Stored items
━━━━━━━━━━━━━━━━
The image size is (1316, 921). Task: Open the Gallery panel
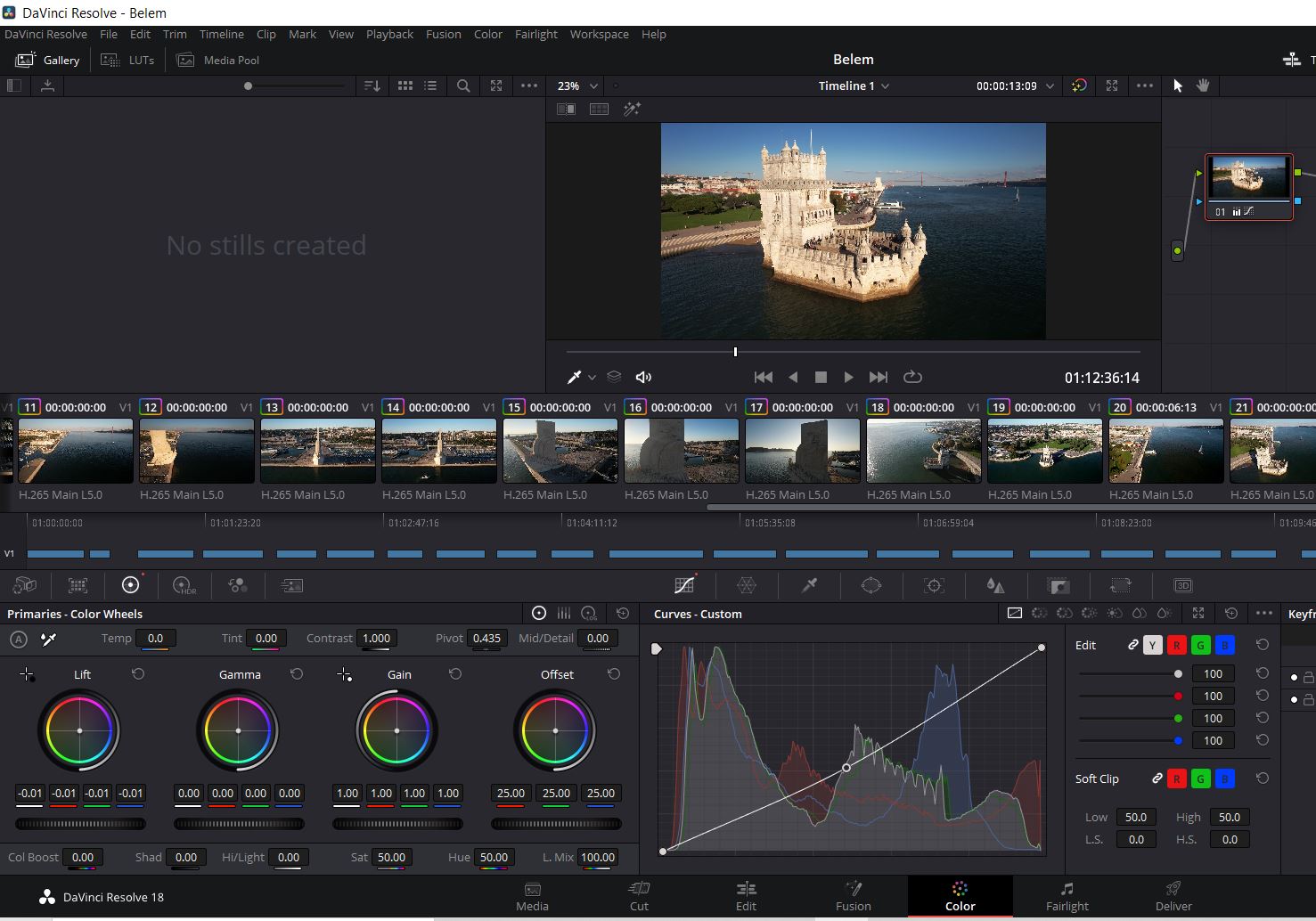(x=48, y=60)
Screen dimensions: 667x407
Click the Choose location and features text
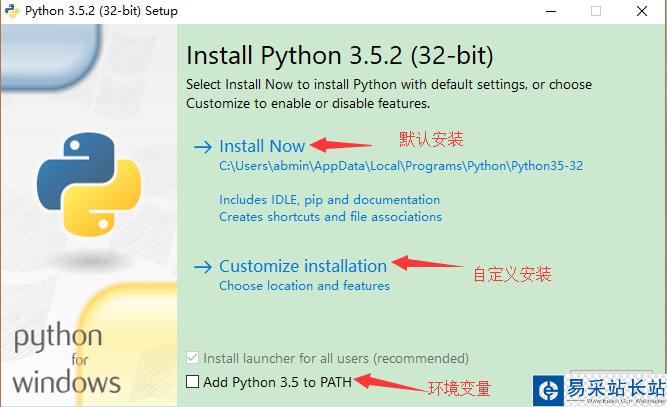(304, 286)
━━━━━━━━━━━━━━━━
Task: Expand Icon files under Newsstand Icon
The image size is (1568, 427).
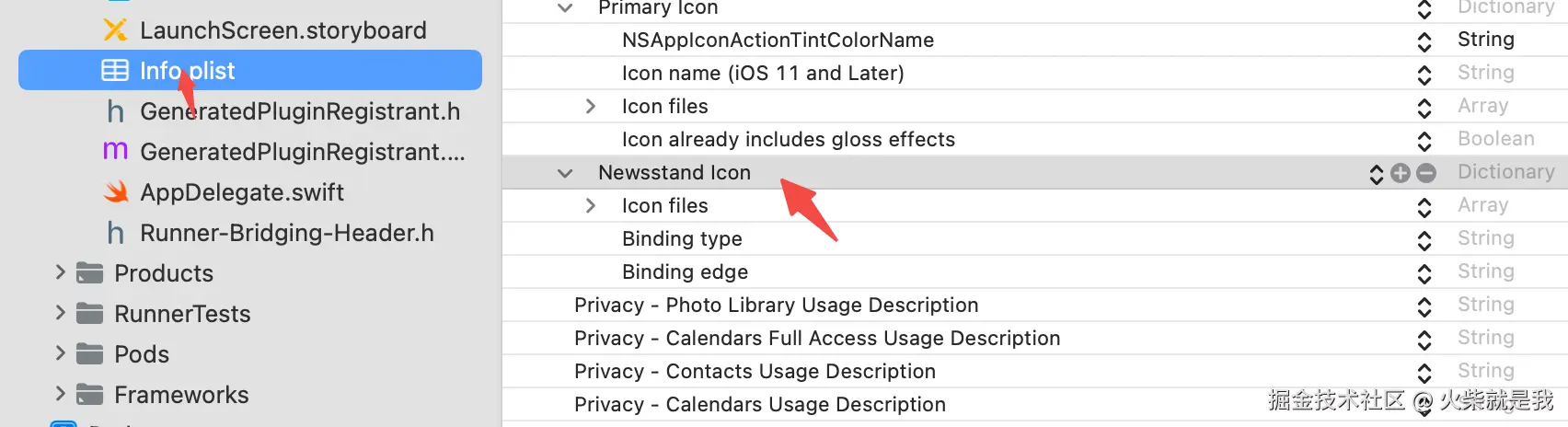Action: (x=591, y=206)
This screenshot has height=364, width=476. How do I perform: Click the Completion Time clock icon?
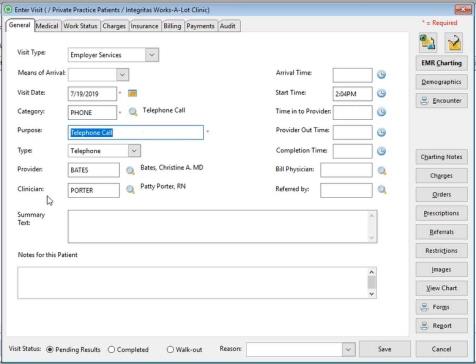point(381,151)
━━━━━━━━━━━━━━━━
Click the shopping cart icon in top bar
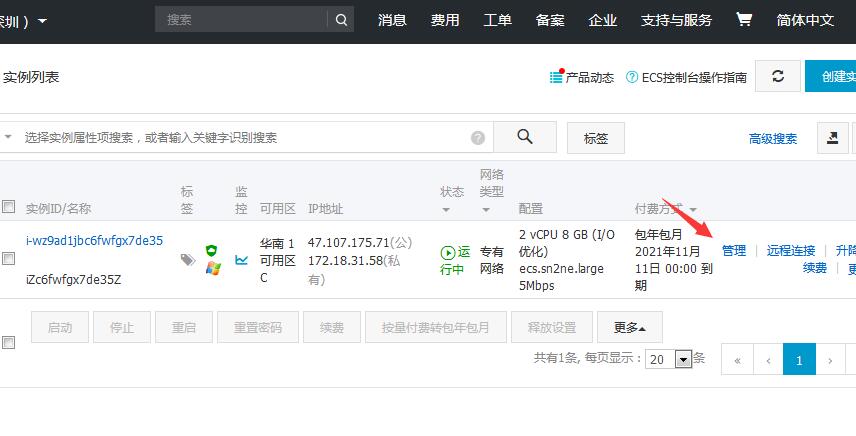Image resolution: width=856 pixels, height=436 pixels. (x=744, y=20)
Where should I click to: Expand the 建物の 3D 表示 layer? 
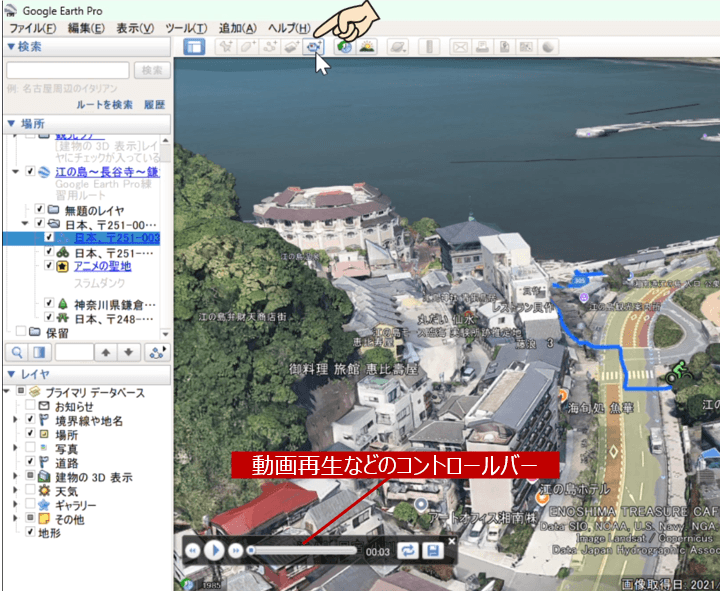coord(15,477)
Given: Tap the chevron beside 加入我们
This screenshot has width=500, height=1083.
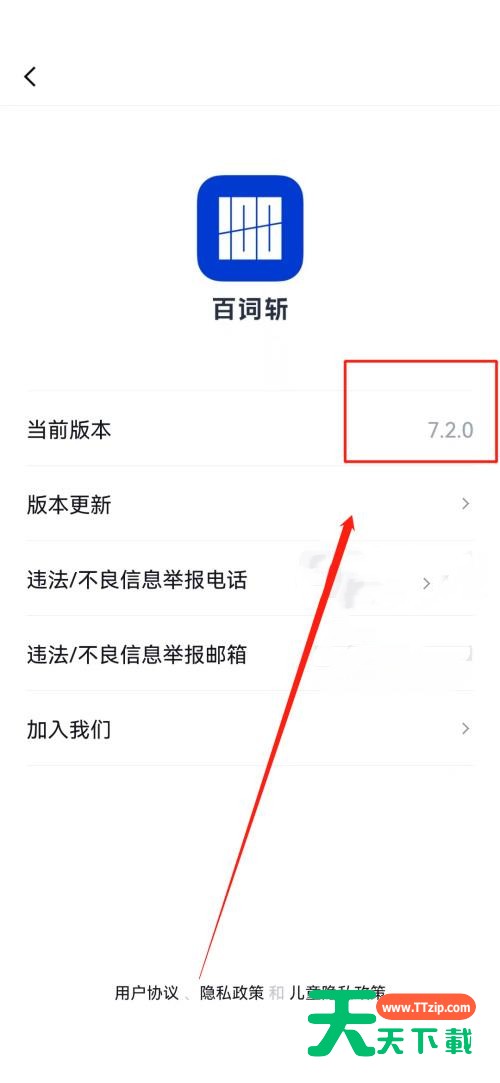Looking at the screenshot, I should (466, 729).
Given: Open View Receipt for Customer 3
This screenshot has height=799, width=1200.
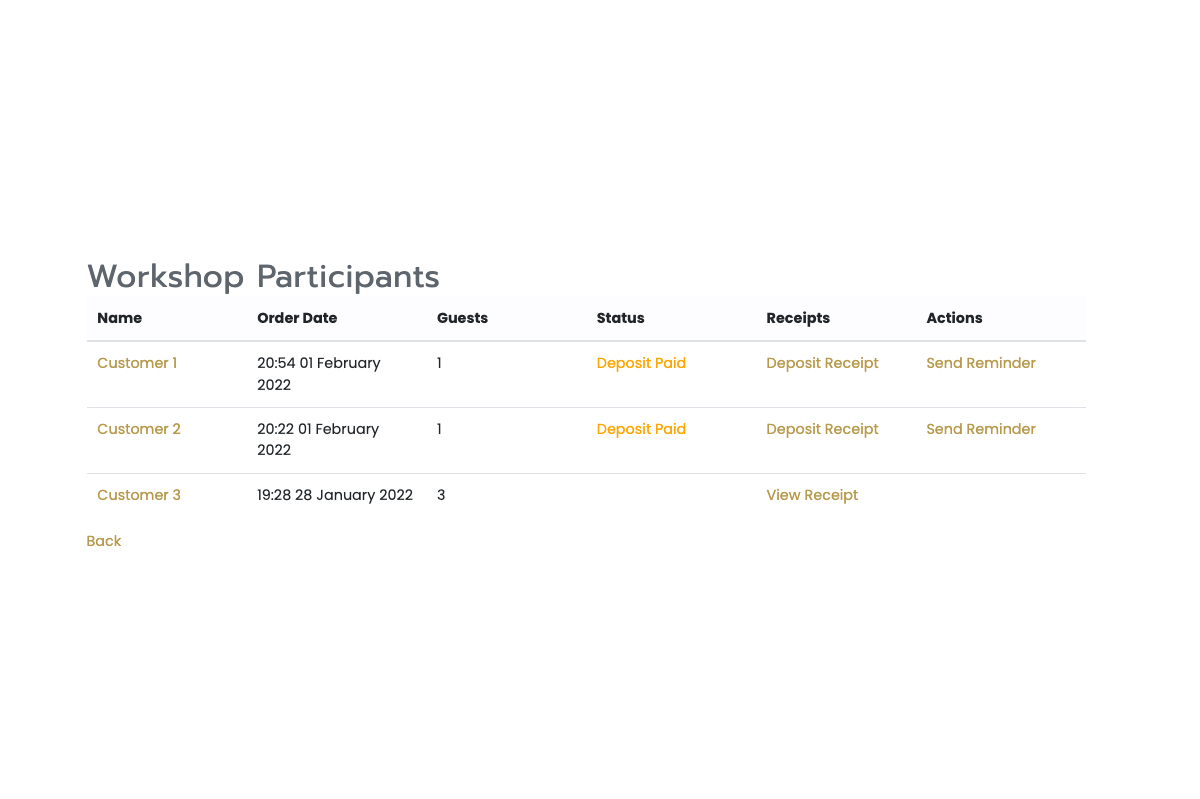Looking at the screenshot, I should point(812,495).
━━━━━━━━━━━━━━━━
> [Goal of the exercise]:
Go through the entries above and count the lines with the word "Given", then give only that number.

> [Solution to this exercise]:
2